Jovana Komazec is a molecular biologist specializing in the study of the genetic basis of rare and monogenic diseases. She graduated in Molecular Biology and Physiology from the Faculty of Biology, University of Belgrade, in 2012. She completed her PhD studies at the same institution in 2020, focusing her research on the molecular-genetic mechanisms of a specific form of diabetes known as Maturity-Onset Diabetes of the Young (MODY). During her doctoral research, she identified known pathogenic variants in relevant genes, discovered and functionally characterized novel variants, and investigated genotype–phenotype correlations.
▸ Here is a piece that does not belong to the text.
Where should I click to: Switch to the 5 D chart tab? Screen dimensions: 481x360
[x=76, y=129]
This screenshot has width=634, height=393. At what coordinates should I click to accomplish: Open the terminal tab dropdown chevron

Through continuous laboratory work and professional development, she has acquired strong skills in the application of molecular biology techniques, with particular expertise in next-generation sequencing on the Illumina platform. She applies these methods in both research and diagnostic settings, especially in the field of rare diseases.
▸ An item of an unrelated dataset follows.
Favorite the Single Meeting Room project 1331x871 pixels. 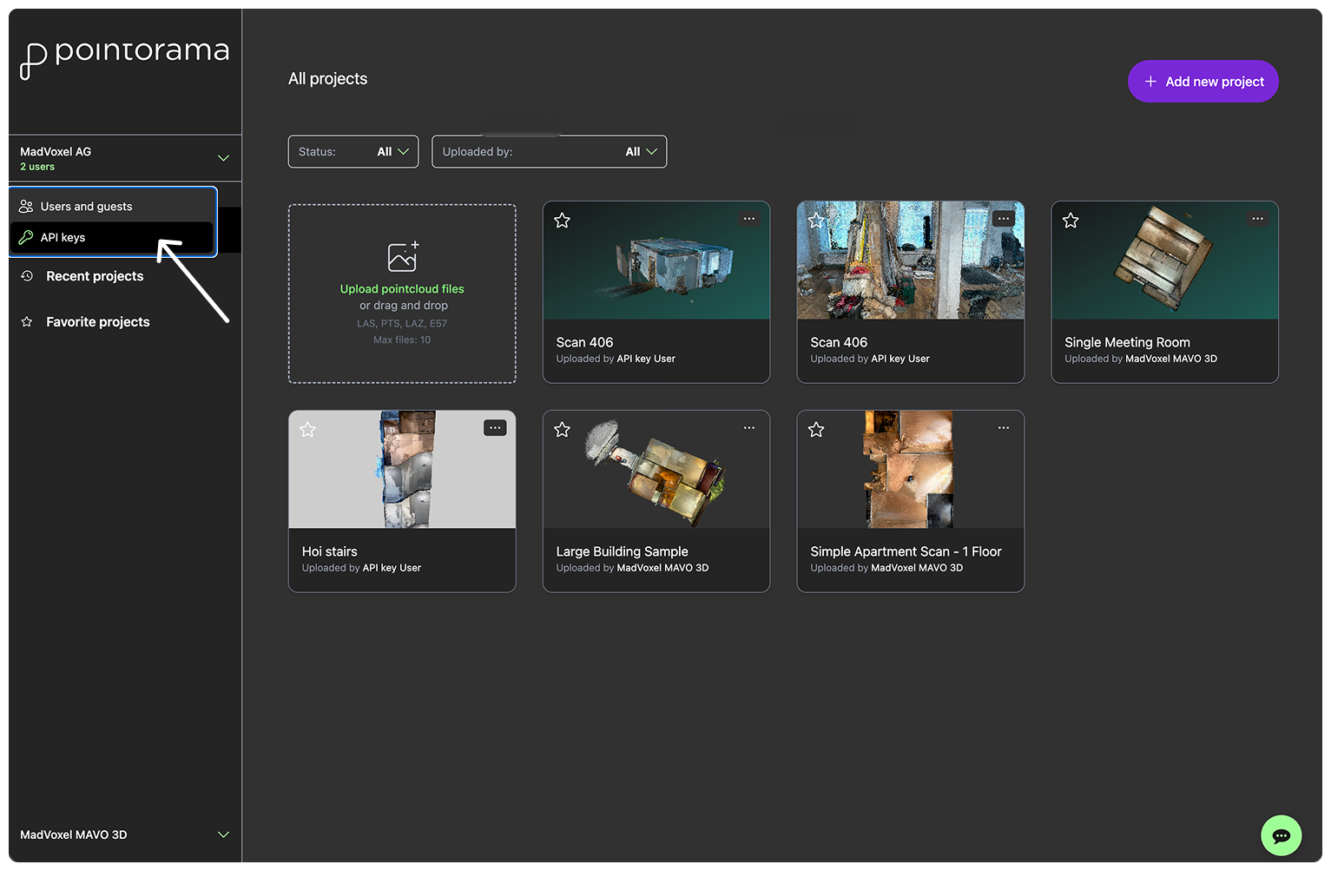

She is currently involved in several projects: the national project GlucoAdjust, aimed at developing small-molecule drugs for the treatment of GSD Ib and type 2 diabetes by targeting the G6PT protein; the international project BETTER, which enables secure, GDPR-compliant, AI-driven analysis of healthcare data from multiple countries to advance personalized medicine; and the BRIDGING-RD project, focused on strengthening rare disease research through improved biobank interoperability, development of bioinformatics tools, and promotion of translational research for new therapies. As a member of multidisciplinary teams, she actively participates in experimental research and the development of biomedical research infrastructure. Her interests also include biobanking, with a focus on standardizing sample collection, improving data management, and increasing the interoperability of research resources.